"
"And the worst of it is that he is adored," said Mrs. Wolfstein. "Look at
my passion for Henry."
They began to talk about their husbands. Lady Holme did not join in. She
and Pimpernel Schley were very silent members of the party. Even Miss
Burns, who was--so she said--a spinster by conviction not by necessity,
plunged into the husband question, and gave some very daring
illustrations of the marriage customs of certain heathen tribes.
Pimpernel Schley hardly spoke at all. When someone, turning to her, asked
her what she thought about the subject under discussion, she lifted her
pale eyes and said, with the choir-boy drawl:
"I've got no husband and never had one, so I guess I'm no kind of a
judge."
"I guess she's a judge of other women's husbands, though," said Mrs.
Wolfstein to Lady Cardington. "That child is going to devastate London."
Now and then Lady Holme glanced towards Sir Donald and his son. They
seemed as untalkative as she was. Sir Donald kept on looking towards Mrs.

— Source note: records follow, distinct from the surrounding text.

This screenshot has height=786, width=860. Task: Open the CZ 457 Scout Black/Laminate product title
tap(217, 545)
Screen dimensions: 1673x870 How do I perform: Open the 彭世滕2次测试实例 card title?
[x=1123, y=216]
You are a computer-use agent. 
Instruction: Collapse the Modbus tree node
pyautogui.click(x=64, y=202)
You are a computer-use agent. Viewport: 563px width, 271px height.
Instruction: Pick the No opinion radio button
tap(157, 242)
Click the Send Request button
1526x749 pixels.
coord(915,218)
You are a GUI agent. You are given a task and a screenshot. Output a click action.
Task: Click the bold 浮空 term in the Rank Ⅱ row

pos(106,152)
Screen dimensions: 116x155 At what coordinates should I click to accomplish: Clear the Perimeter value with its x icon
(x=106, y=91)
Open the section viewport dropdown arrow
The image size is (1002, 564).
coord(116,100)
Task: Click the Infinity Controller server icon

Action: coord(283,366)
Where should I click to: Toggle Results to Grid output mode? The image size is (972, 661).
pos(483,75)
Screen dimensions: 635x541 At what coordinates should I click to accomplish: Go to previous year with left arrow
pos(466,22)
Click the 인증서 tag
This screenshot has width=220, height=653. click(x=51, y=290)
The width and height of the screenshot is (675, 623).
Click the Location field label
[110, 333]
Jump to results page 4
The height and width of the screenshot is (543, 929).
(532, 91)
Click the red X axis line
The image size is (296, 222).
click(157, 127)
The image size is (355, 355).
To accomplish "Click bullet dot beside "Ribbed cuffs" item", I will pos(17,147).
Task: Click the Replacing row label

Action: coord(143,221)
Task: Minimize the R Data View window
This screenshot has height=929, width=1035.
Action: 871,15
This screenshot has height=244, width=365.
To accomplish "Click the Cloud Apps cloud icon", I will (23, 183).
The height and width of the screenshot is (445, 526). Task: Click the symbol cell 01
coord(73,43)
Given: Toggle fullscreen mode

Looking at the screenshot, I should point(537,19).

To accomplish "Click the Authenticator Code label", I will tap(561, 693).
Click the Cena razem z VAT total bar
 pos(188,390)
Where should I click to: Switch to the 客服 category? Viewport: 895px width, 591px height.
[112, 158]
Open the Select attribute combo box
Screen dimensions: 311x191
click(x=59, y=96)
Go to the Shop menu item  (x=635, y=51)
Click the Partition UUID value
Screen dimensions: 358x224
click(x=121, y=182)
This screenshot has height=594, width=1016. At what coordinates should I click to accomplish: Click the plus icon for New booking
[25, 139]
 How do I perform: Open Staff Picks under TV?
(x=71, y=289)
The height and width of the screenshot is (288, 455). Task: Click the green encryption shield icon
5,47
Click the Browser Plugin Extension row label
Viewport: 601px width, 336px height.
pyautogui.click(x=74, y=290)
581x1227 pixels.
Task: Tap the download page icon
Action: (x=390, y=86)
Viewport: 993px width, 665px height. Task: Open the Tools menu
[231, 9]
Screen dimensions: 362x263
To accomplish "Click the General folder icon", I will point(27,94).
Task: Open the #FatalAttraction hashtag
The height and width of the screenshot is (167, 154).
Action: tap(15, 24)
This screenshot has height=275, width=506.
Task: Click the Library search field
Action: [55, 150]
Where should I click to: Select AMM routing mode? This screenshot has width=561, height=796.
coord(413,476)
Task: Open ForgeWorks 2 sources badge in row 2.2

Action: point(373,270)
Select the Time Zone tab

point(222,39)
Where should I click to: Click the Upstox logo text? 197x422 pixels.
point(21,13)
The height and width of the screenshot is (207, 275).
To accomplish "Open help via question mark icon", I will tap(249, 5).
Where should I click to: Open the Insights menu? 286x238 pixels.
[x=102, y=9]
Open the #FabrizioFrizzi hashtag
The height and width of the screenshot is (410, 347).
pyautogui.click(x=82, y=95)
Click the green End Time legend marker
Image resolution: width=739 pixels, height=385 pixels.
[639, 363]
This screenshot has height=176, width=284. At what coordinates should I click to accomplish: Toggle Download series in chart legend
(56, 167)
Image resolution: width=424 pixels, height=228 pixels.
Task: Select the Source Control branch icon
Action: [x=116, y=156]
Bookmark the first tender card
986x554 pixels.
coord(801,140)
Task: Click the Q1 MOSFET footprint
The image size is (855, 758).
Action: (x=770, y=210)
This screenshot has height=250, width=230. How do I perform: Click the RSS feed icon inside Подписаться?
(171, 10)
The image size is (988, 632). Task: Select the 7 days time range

Wolfstein's table. So did Leo. But whereas Leo Ulford's eyes were fixed
on Pimpernel Schley, Sir Donald's met the eyes of Lady Holme. She felt
annoyed; not because Sir Donald was looking at her, but because his son
was not.
How these women talked about their husbands! Lady Cardington, who was a
widow, spoke of husbands as if they were a race which was gradually dying
out. She thought the modern woman was beginning to get a little tired of
the institution of matrimony, and to care much less for men than was
formerly the case.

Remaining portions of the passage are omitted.